**Collected data entries:**
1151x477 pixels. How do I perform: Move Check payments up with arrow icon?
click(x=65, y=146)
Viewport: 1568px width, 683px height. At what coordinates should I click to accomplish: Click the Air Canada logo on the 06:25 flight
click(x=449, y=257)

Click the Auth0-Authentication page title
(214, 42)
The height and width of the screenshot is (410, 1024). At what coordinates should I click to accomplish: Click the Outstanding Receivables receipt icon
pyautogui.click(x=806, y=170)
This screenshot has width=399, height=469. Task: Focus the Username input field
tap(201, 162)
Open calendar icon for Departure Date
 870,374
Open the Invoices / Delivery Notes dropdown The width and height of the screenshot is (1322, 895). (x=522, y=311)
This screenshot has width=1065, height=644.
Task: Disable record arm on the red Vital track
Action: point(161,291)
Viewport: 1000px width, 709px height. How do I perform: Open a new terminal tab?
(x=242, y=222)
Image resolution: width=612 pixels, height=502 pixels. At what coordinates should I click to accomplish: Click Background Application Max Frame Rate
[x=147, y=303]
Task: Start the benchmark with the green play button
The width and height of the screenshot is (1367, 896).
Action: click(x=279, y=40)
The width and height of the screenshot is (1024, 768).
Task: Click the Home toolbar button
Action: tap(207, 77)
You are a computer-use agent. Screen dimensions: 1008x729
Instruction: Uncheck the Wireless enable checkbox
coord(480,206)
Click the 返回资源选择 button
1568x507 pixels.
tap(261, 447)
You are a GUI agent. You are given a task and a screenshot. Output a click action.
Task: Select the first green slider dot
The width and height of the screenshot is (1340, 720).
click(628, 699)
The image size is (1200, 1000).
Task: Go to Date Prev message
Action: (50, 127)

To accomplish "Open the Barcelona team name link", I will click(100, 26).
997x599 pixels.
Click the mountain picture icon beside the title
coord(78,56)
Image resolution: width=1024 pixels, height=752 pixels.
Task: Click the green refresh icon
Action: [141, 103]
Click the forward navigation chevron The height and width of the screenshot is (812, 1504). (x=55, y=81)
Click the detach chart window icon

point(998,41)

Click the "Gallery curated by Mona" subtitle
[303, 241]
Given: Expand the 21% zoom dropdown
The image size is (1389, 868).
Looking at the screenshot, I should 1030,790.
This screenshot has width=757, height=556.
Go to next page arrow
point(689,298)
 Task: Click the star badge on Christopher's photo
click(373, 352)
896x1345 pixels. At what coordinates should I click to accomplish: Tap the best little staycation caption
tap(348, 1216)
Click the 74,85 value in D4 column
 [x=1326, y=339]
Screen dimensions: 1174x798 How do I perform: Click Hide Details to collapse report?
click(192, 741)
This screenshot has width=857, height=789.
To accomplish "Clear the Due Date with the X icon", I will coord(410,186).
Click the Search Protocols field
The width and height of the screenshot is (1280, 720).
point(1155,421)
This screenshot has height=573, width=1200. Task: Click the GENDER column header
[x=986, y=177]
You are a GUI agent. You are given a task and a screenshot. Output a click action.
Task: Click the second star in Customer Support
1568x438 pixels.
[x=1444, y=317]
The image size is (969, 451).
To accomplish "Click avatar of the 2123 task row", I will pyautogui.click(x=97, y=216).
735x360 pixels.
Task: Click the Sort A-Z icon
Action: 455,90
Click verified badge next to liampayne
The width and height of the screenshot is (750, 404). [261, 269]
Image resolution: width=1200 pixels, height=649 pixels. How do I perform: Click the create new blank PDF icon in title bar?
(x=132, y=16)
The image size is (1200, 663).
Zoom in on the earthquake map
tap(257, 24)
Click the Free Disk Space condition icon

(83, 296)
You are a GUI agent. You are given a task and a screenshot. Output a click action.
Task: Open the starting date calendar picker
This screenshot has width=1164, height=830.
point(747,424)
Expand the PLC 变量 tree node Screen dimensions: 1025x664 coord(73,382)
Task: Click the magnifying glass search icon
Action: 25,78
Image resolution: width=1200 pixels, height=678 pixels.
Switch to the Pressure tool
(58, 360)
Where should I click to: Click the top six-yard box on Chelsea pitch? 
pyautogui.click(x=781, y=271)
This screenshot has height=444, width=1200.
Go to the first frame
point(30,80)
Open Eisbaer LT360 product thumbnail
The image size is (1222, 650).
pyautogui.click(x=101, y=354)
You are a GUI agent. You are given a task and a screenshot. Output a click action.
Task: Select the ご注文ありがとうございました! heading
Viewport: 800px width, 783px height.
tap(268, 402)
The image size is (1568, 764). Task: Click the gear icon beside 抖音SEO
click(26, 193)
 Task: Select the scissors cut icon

**Assigned task:** Please give back, exactly as it stands above, the stretch from the line with "Expand the PLC" through the line with "This screenshot has height=444, width=1200.", and no line outside it.

**Exercise response:**
Expand the PLC 变量 tree node Screen dimensions: 1025x664 coord(73,382)
Task: Click the magnifying glass search icon
Action: 25,78
Image resolution: width=1200 pixels, height=678 pixels.
Switch to the Pressure tool
(58, 360)
Where should I click to: Click the top six-yard box on Chelsea pitch? 
pyautogui.click(x=781, y=271)
This screenshot has height=444, width=1200.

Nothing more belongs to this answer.